I'm playing around with some Boost threads, and I've written the following code:
#include <boost/thread.hpp>
#include <iostream>
volatile int threads = 0;
const int iterations = 200;
volatile char output[iterations*4];
volatile int k = 0;
void w() {
threads++;
for (int i = 0; i < iterations; i++) {
k++;
output[k] = '0';
}
}
void y() {
threads++;
for (int i = 0; i < iterations; i++) {
k++;
output[k] = '1';
}
}
int main(int argc, char* argv[]) {
boost::thread a(&w);
boost::thread b(&w);
boost::thread c(&y);
boost::thread d(&y);
while (k <= iterations * 4) {}
for (int i=0; i < k; i++) {
std::cout << output[i];
}
return 0;
}
What I don't understand is why the completion of these threads appeared to wait on each other, this is shown in the output:
000000000000000000000000000000000000000011111111
I was under the impression the output would be in random order, with statements output similar to the following (expected output):
00100000111001000000010001111100000000011111111
Instead they follow, all 0, then all 1 (or vice versa).

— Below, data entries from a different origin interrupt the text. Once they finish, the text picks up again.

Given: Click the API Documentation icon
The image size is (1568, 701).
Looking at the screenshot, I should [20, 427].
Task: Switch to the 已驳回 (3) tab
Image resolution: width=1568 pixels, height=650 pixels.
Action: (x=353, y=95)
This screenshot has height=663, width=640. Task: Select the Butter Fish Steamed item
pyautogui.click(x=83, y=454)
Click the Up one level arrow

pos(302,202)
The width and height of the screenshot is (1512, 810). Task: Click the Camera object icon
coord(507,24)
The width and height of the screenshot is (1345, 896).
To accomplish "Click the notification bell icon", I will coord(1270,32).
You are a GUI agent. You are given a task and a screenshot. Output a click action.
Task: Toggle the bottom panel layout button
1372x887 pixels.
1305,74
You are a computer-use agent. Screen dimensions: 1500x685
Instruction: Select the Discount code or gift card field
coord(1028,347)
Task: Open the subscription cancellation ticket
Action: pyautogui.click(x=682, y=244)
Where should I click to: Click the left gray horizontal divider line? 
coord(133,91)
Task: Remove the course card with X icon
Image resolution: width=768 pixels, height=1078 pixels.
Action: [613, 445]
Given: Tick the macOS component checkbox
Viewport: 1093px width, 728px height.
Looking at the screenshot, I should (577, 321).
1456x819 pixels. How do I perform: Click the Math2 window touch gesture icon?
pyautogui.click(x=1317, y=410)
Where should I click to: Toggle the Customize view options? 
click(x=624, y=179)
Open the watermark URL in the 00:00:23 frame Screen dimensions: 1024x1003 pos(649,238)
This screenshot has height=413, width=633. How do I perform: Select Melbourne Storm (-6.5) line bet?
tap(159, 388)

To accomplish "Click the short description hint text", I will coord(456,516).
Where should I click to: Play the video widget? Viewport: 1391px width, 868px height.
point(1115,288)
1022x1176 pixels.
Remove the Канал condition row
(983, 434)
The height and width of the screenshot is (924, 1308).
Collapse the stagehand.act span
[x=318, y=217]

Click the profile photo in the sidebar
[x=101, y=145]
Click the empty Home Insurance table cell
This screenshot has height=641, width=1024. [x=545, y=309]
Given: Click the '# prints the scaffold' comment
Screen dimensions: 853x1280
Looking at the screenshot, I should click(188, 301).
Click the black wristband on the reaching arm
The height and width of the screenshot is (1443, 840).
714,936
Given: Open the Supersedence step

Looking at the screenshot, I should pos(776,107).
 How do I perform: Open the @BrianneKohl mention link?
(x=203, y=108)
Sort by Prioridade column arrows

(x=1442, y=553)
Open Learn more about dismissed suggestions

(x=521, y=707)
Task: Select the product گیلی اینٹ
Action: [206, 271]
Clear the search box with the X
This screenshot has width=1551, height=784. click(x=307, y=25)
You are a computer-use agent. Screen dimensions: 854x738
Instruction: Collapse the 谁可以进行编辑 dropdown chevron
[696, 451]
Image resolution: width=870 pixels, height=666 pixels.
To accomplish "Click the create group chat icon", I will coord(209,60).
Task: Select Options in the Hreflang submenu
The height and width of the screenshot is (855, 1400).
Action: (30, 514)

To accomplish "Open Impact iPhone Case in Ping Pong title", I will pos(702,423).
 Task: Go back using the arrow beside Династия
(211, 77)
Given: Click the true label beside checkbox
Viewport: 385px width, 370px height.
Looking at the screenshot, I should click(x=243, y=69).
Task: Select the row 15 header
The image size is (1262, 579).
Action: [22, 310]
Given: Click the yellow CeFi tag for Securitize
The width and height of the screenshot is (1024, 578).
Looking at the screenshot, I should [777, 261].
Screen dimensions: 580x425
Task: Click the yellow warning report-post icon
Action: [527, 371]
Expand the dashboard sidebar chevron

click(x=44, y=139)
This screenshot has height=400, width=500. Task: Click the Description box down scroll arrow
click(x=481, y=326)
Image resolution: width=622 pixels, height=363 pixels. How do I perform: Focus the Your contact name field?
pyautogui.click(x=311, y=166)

Why is this? At this point it seems more like the threads are stacked in a random order, but still joined; ie waiting on each other before executing. I actually expected the threads++ code to possibly run at the same time in some threads, leaving them with the some thisthread value.
Disclaimer: I'm very new to Boost:threads, simply playing around, I understand race conditions are very dangerous (may lead to undefined behavior), this is just putting my hand in the fire so I can understand it.